For full penalty schedules, the U.S. Department of Labor's Occupational Safety and Health Administration (OSHA) publishes the controlling per-citation maximums, and the Enforcement Results Data files are the primary public source for final penalty history.

How OSHA Penalties Are Set

OSHA's penalty calculation begins with the gravity-based penalty for each citation, adjusted for the size of the employer, evidence of good-faith compliance, and the employer's prior citation history. Willful and repeat citations carry substantially higher per-citation maximums than serious or other-than-serious citations. For a willful citation, the maximum is more than $160,000 (adjusted annually for inflation), and the minimum is several thousand dollars even after good-faith reductions.

Final penalty amounts often differ from the proposed amounts on the original citation. Employers can request informal conferences with the regional OSHA office to negotiate reductions in exchange for verifiable abatement plans, accept a settlement agreement, or formally contest the citation before the Occupational Safety and Health Review Commission. The penalty figures on this page reflect the final amounts after all settlement and contest activity.

What This Tier Means for Workers

For workers and job seekers, an employer in the Over $1M cumulative penalty range carries the highest enforcement exposure in the federal record. Reaching this tier almost always involves either fatality investigations, willful citations, or repeated egregious violations. Anyone considering a role at one of these employers should ask hiring managers point-blank what changed after the most recent citation closed, and whether the company is currently in OSHA's Severe Violator Enforcement Program.

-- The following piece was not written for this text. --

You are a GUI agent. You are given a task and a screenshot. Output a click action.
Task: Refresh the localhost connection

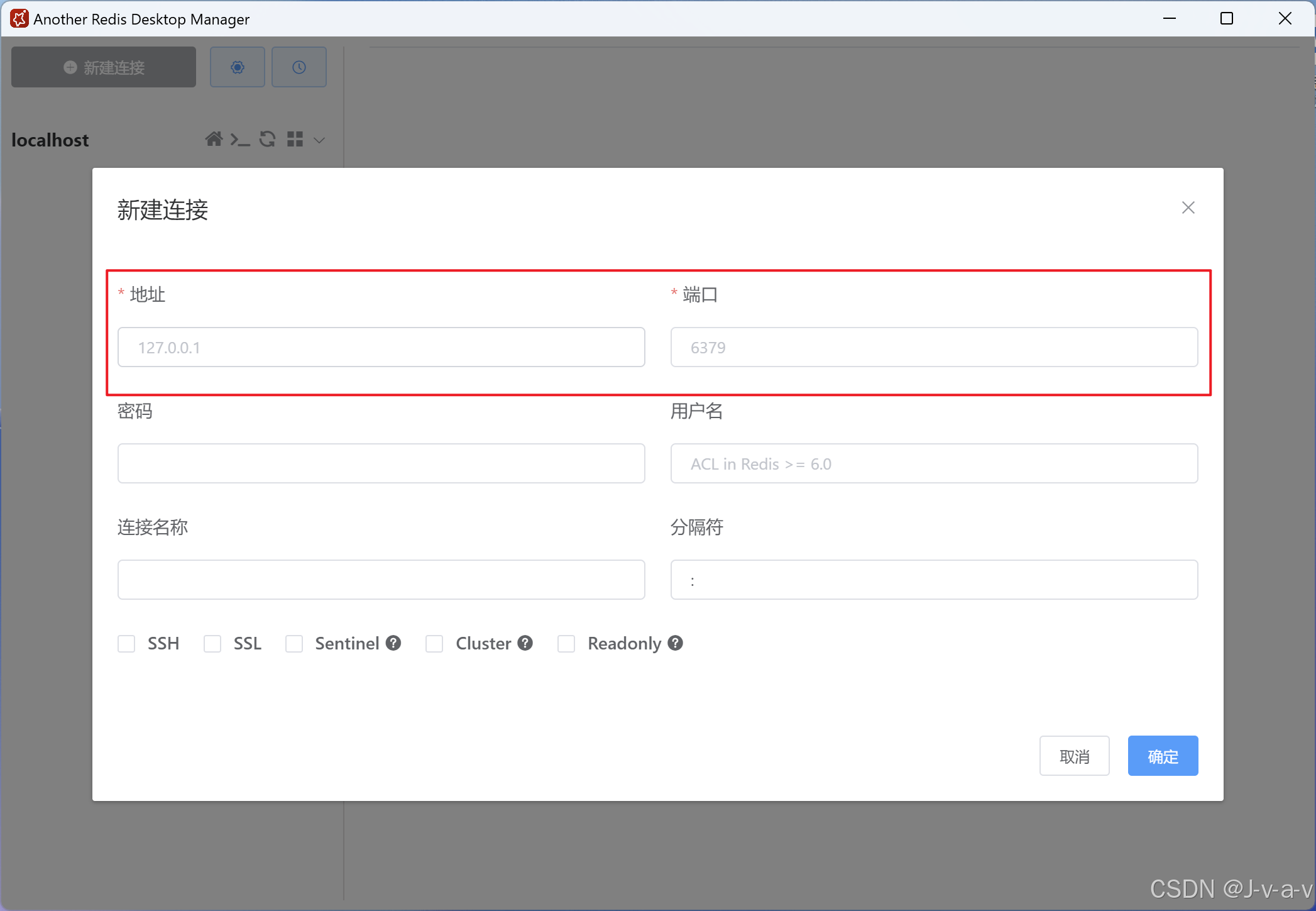[x=266, y=139]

Workers retain the full set of federal protections regardless of an employer's penalty history. They can file confidential complaints at osha.gov/workers/file-complaint, request an inspection, and refuse imminent-danger work without retaliation under Section 11(c) of the Occupational Safety and Health Act. The OSHA Workers' Rights page spells out the full set of protections. Industry-level injury benchmarks come from the U.S. Bureau of Labor Statistics' Survey of Occupational Injuries and Illnesses.

Methodology and Data Sources

Penalty figures on this page come from OSHA's public Integrated Management Information System (IMIS) enforcement file, refreshed from the Department of Labor's Enforcement Results Data files. We aggregate the final penalty field at the establishment level, then roll those records up to the parent company. Companies are placed into a single fine-range tier based on their cumulative final penalty across all citations in the dataset.

The Workplace Safety Score shown on linked company pages applies four weighted factors: violation rate versus industry, share of serious-or-willful citations, repeat-citation ratio, and average penalty per inspection. Read the full methodology for the exact formula and edge cases.

OSHA's enforcement file lists 41 companies with cumulative final penalties in the Over $1M range, totaling $90.6M across all employers in this tier — averaging $2.2M per company.